Will der Arzt Patienten vor Schnupfen bewahren, verordnet er roborierende Maßnahmen. Das sind körperstärkende Aktionen wie Wechselbäder, Sauna, Bürstenmassagen und Kneippsche Anwendungen - Hautattacken, die auch in abgelegenen Köperregionen die Schleimhäute erweitern und vermehrt Blut- und Abwehrkörperchen durch winzigste Äderchen strömen lassen.

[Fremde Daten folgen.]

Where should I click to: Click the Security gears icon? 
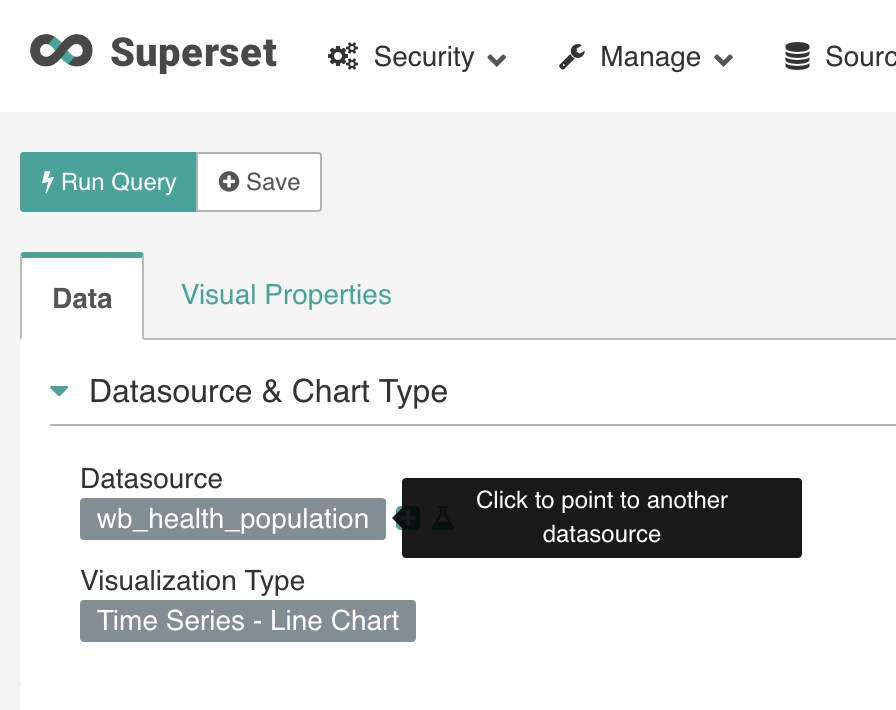click(343, 57)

Ein solches Gefäßtraining schützt nicht nur vor normalem Schnupfen, sondern kann sogar überlebenswichtig sein. Dies belegt just eine Untersuchung aus den USA: Im kalten Norden sterben die Menschen eher bei Hitzewellen, im warmen Süden dagegen bei Kälteeinbrüchen. Die beste Überlebenschance lag in Florida bei 28 Grad Celsius, in Washington bei 20 Grad. Seelsorger und Naturheiler Sebastian Kneipp hätte einfach knapp befohlen: "Kaltwasserdusche statt Klimaanlage."

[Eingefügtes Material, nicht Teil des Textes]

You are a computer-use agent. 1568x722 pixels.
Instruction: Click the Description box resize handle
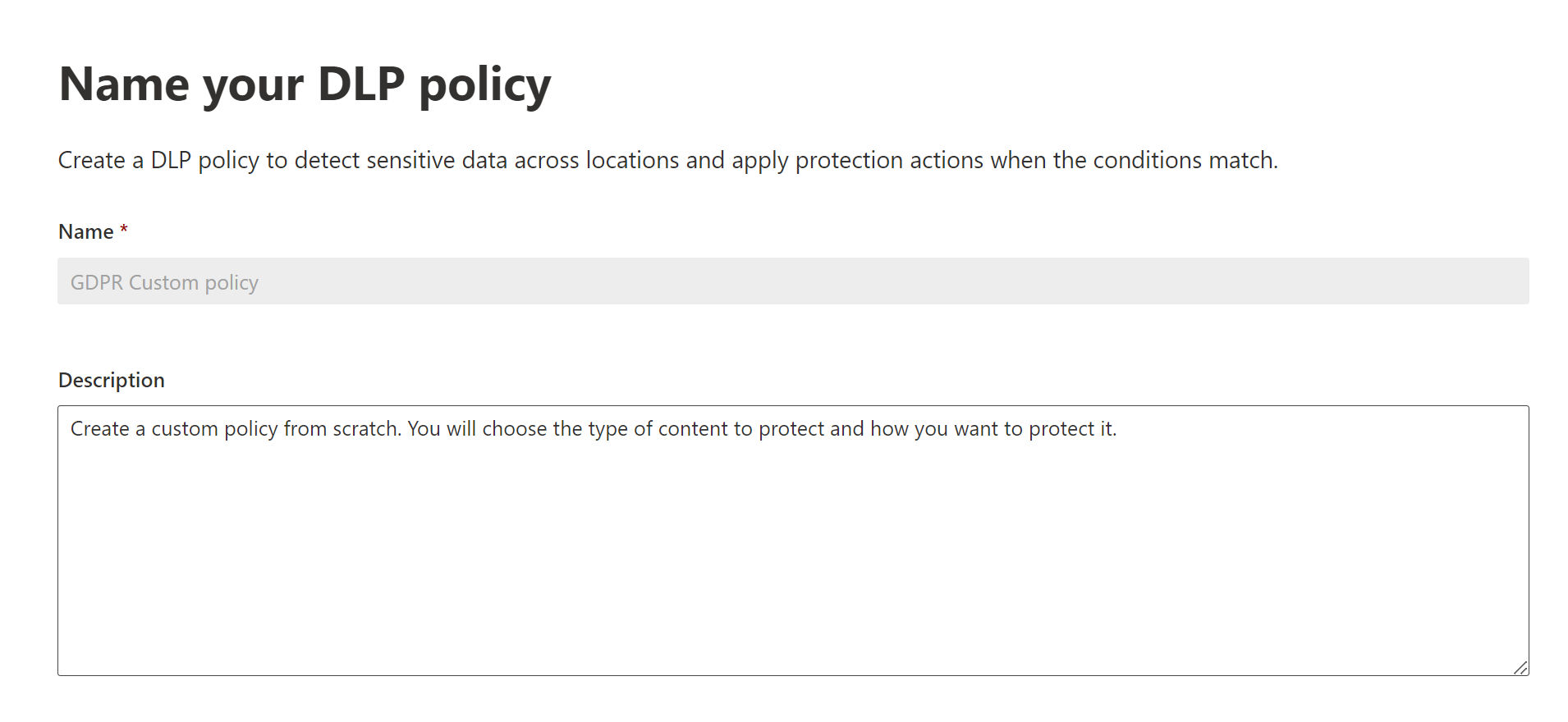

Vielleicht aber hat die Sterblichkeit weniger mit verzärtelter Lebensweise als mit der Kleiderordnung zu tun. Genau wie in den USA überleben in Europa eher Nordlichter, wenn es mal richtig lausig wird. Auf der Suche nach Gründen dafür inspizierten finnische und britische Forscher Bekleidungsgewohnheiten der Europäer (International Journal of Biometeorology, Nr. 45/01). 6583 Menschen mussten sich Schicht für Schicht entblättern, und jetzt wissen wir es: Der einzige Unterschied ist, dass sich die Nordeuropäer angewöhnt haben, die erste steife Brise mit Schal, Mütze und Handschuh zu kontern. Dadurch ändert sich zwar der "Fröstelfaktor" nicht. Wer sich jedoch auf diese Weise winterfest macht, überlebt eher. Frieren Hand und Kopf, erklären die Kleiderforscher, steigt der Blutdruck, und es droht Herzinfarkt. Die Mütter haben mit ihren gut gemeinten Mahnungen also Recht. Und noch etwas lernen wir: Wem Kneipp zu anstrengend ist, sollte wenigstens Mützenprävention betreiben.